UMFA Awarded Major Grant from The Andy Warhol Foundation

$80,000 Award Will Support Art Exhibition on Air and Air Quality

Utah Museum of Fine Arts exterior in summer students walking in front.


January 18, 2020

The Utah Museum of Fine Arts (UMFA) has been awarded an $80,000 grant from The Andy Warhol Foundation for the Visual Artto support a pathbreaking art exhibition focused on air and air quality.

The UMFA is one of forty-six arts organizations from 19 states selected to receive a total of $3.93 million to support visual arts programs, exhibitions, and curatorial research. The recipients were selected from a pool of more than 250 applicants and include institutions in the country’s major art centers and beyond, such as UCLA’s Hammer Museum, the Berkeley Art Museum and Pacific Film Archive, and the Museum of Contemporary Art Denver, among others.

This is the UMFA’s second major grant from the Warhol Foundation. The art museum won an $80,000 grant from the foundation in 2014 to support four installments of salt, a series of semi-annual exhibitions showcasing work by emerging contemporary artists from around the world.

“The fall 2019 grant list reflects the foundation’s unwavering commitment to supporting experimental artistic practice around the country,” states Joel Wachs, the foundation’s president. “We are proud to further the important work that each of these organizations does to give artists a platform from which to meaningfully engage with the world around them, whether that means their neighborhood community, their regional context, the contemporary art world or the broader culture.”

Read the full press release here.

The grant supports a UMFA exhibition in spring 2021 tentatively titled Air that will showcase contemporary artists who are exploring air as a historical artistic medium and creating meaningful dialogue around the human impact on air quality. Organized by UMFA senior curator Whitney Tassie, Air will bring together the innovative work of local, national, and international artists, designers, engineers, and scientists to give shape to this elusive substance and to illuminate our complex relationship with it. The goal is to convey the power of this obscure life force, increase awareness of air pollution, and encourage socially and environmentally responsible behavior.

Andrea Polli, Particle Falls | City Center, UNC Charlotte 2016 | Blue light, occasionally interrupted by fire-colored spots representing air pollution, cascades down the side of a building.
Andrea Polli’s Particle Falls is a large-scale, real-time visualization of air-quality data that the artist will be re-imagining for the UMFA’s exhibition. On a background of falling blue light, spots of bright, fiery color emerge and crackle, representing the presence of fine particulate matter as detected by a nearby air monitor. Particle Falls at the City Center, UNC Charlotte sponsored by Clean Air Carolina, Charlotte NC 2016, photo by Jared Rendon-Trompak.

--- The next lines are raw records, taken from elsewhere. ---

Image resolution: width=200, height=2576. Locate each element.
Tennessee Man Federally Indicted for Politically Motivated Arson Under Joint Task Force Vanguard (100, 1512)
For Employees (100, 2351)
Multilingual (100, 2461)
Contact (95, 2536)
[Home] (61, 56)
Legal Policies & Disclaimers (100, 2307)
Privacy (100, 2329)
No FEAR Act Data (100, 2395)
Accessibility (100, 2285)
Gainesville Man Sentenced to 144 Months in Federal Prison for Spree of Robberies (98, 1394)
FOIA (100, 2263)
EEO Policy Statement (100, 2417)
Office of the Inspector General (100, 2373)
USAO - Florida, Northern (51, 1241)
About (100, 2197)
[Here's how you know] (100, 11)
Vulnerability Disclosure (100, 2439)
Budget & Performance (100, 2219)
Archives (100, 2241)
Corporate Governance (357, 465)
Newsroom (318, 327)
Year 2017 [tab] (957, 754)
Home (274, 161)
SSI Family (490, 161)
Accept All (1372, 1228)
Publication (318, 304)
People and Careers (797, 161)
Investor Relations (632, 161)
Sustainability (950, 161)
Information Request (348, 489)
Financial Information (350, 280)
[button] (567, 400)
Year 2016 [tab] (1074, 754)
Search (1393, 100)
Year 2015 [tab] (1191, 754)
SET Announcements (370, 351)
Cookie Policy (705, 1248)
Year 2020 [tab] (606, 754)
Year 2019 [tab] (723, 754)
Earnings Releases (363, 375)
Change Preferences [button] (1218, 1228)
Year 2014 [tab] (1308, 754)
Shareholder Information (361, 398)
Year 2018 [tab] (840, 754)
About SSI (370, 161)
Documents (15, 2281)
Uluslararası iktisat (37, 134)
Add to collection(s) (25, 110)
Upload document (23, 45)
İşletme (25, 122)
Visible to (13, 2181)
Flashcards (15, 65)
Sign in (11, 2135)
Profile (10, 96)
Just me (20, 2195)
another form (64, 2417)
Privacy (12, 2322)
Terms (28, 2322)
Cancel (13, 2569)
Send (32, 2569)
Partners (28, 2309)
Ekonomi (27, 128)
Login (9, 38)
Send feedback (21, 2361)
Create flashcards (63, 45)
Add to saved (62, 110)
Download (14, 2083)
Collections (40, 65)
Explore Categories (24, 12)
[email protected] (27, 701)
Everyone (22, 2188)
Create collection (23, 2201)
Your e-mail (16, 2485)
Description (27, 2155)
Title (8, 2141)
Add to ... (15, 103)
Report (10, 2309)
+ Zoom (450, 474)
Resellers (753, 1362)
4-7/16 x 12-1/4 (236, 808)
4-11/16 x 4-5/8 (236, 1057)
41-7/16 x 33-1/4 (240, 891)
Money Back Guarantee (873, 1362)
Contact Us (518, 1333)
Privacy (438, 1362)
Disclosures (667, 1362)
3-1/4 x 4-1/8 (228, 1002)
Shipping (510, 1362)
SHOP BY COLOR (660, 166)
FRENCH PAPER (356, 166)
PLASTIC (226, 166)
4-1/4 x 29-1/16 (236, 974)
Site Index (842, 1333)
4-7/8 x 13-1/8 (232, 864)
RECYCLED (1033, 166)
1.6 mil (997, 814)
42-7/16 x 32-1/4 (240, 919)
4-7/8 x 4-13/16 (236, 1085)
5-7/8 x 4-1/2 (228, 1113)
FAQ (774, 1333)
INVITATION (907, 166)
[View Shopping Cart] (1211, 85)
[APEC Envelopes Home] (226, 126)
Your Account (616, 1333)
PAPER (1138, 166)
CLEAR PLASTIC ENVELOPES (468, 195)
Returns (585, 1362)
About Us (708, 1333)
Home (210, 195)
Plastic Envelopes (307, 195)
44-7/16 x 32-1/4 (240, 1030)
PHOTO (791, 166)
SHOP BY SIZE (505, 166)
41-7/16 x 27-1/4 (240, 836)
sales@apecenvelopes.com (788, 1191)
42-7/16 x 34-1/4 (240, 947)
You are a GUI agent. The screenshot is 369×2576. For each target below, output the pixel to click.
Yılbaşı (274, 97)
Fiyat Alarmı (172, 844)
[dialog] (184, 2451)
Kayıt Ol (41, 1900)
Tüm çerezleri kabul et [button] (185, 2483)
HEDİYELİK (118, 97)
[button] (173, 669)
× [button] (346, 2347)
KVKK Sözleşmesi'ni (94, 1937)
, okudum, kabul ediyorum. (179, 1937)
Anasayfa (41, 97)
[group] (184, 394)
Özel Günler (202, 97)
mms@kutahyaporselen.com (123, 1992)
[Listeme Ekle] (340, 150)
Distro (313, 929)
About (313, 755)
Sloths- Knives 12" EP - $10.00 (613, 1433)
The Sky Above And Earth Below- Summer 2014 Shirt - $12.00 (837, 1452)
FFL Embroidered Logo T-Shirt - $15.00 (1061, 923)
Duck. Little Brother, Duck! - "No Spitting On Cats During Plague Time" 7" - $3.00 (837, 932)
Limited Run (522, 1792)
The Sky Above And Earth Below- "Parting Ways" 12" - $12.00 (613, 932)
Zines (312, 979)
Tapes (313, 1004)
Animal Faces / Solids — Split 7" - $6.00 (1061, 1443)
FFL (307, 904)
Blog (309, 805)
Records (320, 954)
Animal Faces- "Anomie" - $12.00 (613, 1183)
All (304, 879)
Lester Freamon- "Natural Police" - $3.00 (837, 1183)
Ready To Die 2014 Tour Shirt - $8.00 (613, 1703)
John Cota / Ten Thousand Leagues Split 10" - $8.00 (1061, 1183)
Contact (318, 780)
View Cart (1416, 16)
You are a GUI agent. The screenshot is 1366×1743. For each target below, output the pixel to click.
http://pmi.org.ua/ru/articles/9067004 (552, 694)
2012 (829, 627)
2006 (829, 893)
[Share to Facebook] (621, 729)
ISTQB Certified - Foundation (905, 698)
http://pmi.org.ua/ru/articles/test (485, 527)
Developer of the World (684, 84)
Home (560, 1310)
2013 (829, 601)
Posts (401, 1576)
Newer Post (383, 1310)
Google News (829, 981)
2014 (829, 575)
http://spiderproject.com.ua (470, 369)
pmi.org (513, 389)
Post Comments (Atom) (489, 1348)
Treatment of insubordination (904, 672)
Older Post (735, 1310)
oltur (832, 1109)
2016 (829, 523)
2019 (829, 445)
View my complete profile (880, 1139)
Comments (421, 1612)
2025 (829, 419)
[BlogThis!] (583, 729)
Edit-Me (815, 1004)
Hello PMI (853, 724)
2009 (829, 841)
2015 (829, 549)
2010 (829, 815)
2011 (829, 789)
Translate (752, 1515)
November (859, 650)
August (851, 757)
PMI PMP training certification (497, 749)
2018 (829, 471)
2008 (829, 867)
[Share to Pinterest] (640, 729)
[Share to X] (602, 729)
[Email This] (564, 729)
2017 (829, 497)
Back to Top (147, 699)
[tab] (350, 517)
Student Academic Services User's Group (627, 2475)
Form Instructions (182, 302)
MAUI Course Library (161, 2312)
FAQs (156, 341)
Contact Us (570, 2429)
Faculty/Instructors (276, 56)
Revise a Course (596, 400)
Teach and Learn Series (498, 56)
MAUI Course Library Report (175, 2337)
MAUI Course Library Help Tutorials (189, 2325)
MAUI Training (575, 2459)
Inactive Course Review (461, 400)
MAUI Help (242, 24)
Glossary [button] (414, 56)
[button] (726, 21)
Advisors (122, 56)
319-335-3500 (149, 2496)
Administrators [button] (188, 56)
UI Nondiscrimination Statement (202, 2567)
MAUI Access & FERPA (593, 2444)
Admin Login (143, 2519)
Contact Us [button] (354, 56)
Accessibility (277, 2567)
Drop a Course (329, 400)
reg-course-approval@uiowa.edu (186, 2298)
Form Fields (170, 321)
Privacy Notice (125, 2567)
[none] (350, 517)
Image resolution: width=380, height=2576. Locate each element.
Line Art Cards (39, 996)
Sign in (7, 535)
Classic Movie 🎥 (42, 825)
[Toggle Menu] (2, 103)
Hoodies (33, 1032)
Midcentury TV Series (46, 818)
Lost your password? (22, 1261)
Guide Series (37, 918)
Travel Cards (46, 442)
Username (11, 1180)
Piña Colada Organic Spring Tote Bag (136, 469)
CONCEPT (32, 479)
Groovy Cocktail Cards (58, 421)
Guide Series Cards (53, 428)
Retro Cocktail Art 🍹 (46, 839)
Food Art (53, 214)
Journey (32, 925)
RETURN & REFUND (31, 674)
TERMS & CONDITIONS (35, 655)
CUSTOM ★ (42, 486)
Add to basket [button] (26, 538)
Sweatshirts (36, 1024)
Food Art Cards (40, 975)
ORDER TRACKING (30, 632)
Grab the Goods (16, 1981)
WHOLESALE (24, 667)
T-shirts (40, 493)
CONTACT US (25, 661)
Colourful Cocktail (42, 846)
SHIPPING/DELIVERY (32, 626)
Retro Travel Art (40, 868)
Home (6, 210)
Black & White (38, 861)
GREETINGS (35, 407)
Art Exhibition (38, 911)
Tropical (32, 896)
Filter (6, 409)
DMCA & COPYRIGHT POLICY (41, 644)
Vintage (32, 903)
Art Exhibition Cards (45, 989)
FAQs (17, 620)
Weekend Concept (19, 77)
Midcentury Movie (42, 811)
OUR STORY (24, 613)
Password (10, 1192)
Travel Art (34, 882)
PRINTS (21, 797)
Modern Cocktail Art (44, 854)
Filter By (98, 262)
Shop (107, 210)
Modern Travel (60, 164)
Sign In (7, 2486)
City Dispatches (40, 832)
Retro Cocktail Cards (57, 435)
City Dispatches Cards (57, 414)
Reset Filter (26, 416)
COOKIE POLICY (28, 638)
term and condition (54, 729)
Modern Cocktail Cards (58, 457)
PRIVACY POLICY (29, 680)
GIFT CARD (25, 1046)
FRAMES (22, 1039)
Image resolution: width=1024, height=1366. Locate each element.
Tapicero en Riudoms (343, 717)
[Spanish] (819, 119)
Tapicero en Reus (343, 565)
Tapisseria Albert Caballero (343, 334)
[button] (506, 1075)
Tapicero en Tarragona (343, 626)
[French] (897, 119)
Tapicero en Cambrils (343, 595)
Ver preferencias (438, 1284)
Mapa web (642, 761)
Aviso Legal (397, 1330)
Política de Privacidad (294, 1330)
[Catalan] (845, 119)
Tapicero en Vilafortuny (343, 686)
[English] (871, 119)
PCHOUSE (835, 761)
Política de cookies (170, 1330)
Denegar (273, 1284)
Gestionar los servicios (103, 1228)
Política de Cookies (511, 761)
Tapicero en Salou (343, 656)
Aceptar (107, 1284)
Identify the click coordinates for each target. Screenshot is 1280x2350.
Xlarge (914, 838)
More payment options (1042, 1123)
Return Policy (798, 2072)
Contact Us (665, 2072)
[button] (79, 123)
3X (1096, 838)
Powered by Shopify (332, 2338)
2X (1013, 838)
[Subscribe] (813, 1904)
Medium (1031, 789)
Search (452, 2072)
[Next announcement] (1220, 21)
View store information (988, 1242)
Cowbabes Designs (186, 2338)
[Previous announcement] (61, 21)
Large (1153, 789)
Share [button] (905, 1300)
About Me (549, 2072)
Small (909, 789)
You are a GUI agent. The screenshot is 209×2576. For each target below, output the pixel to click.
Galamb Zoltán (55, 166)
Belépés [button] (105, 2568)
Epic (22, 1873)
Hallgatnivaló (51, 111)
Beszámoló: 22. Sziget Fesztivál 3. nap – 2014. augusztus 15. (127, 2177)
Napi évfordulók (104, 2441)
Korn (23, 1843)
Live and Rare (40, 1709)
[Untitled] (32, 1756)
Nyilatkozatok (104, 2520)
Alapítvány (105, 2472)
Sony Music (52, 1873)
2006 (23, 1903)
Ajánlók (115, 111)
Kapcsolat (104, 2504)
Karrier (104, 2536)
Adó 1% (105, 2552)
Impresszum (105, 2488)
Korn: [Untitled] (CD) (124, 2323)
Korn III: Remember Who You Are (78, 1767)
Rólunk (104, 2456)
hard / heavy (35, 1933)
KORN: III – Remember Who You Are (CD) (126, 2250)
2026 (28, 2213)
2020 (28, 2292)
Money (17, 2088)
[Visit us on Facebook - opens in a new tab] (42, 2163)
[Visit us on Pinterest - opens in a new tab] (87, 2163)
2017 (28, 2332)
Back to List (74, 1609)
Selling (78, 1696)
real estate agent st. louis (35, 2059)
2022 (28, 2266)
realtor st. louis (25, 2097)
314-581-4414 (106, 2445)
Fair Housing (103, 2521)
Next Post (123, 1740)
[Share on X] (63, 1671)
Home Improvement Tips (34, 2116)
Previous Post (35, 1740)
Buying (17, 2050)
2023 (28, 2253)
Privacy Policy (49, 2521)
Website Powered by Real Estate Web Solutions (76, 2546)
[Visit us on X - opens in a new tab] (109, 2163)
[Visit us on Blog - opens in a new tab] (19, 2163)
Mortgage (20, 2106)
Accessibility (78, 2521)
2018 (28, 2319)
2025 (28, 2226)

A large-scale, site-specific digital installation by artist Andrea Polli in the UMFA’s Great Hall will be the cornerstone of Air. For this project, Polli will reimagine her acclaimed work Particle Falls to respond to the architecture of the Museum as well as its air quality. To draw attention to the invisible particles around us that affect our health, Particle Falls utilizes Polli’s specialized computer software to generate a real-time visualization of air quality data. Networked with PurpleAir sensors, Polli’s new installation will facilitate a comparison of regional air quality and highlight the inequity of air pollution.

Those who've visited the University of Utah's David Eccles School of Business will be familiar with Polli's work: her e-oculusa permanent, real-time public visualization of international business market activity in the shape of Great Salt Lake, is on view in its lobby.